HTTP: Requests and responses
Recap Materials
You should know all of this, but I have added it for reference.
In the previous article we introduces HTTP, the protocol used for the majority of communication between clients and servers on the web. In this article we examine how a client requests data from a server using HTTP, and the format of the response the server replies with.
HTTP Methods
The HTTP methods and headers described here are the most commonly used and should cover the majority of the situations you encounter.

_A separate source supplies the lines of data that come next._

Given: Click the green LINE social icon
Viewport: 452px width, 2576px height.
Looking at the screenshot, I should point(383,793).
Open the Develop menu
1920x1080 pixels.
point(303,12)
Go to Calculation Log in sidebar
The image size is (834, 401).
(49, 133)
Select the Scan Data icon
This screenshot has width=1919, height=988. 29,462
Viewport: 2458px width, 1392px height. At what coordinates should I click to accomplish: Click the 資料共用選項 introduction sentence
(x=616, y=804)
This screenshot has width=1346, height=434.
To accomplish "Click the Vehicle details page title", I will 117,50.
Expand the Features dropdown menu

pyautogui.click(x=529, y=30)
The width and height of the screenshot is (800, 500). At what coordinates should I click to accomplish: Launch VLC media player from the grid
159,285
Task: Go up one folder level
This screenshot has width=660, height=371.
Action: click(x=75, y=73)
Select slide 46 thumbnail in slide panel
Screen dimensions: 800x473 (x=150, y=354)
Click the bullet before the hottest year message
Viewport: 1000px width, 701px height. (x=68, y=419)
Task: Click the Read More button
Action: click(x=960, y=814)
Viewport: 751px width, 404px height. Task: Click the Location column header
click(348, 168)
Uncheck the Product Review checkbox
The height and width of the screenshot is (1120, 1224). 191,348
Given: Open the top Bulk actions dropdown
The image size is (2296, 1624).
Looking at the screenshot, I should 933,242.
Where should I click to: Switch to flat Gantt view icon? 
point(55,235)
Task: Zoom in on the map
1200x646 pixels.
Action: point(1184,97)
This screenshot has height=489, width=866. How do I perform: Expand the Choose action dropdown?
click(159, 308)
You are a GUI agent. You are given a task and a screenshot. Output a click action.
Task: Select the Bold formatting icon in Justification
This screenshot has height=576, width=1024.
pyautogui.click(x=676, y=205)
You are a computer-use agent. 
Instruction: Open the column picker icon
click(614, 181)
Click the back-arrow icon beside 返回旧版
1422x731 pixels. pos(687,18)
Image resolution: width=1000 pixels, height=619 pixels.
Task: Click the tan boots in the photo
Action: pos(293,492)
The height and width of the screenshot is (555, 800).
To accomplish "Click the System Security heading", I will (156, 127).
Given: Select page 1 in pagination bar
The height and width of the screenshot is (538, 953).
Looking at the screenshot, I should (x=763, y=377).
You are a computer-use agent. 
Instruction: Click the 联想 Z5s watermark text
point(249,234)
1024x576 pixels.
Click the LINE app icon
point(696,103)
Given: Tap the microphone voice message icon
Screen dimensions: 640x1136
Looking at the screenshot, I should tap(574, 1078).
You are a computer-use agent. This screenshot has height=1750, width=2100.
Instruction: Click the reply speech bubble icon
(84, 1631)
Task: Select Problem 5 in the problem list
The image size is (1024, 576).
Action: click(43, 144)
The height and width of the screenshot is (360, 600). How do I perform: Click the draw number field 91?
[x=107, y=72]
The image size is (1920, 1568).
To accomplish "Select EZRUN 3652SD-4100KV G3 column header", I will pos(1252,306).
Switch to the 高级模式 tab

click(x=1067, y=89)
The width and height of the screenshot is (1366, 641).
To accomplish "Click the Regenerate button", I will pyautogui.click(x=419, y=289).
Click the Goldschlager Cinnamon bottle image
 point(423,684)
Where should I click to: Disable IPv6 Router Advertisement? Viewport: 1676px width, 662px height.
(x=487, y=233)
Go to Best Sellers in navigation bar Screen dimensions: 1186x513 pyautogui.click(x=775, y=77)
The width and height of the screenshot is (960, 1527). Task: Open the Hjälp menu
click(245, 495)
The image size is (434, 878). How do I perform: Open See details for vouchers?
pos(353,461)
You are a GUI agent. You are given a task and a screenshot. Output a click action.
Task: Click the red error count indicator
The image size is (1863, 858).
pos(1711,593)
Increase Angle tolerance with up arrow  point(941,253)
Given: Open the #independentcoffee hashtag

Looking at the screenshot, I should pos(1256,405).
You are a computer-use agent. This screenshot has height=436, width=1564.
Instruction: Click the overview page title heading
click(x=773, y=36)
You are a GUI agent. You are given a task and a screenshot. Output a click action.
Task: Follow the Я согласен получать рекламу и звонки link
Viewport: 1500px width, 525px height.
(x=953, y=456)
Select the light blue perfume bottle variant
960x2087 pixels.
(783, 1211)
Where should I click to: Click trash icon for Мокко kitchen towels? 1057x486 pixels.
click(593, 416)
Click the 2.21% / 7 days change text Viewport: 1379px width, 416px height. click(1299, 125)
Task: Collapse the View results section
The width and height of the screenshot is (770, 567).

For those interested full the HTTP Specification, (available download at the bottom of the page) gives detailed information on how HTTP requests are structured, and the valid parameters we can use.
The header fields above are the most commonly used parts of the HTTP specification
The diagram below (from step 1.3) gives an overview of the interaction between the client and the server, when requesting a webpage.
This request - response flow is used for almost all web based communication, whether browsing a static website, searching google, or getting data on dynamic websites using AJAX and REST (Representational state transfer)
HTTP Requests
HTTP Requests form the basis for all communication, between devices on the web. The client will request a given resource (or page) using a URL. The Request should contain all the data the server requires to properly serve the response.
Request Methods
The web would be a pretty boring place if we could only request single static pages. Request methods allow us to interact with the server in different ways, and do more than just request a page.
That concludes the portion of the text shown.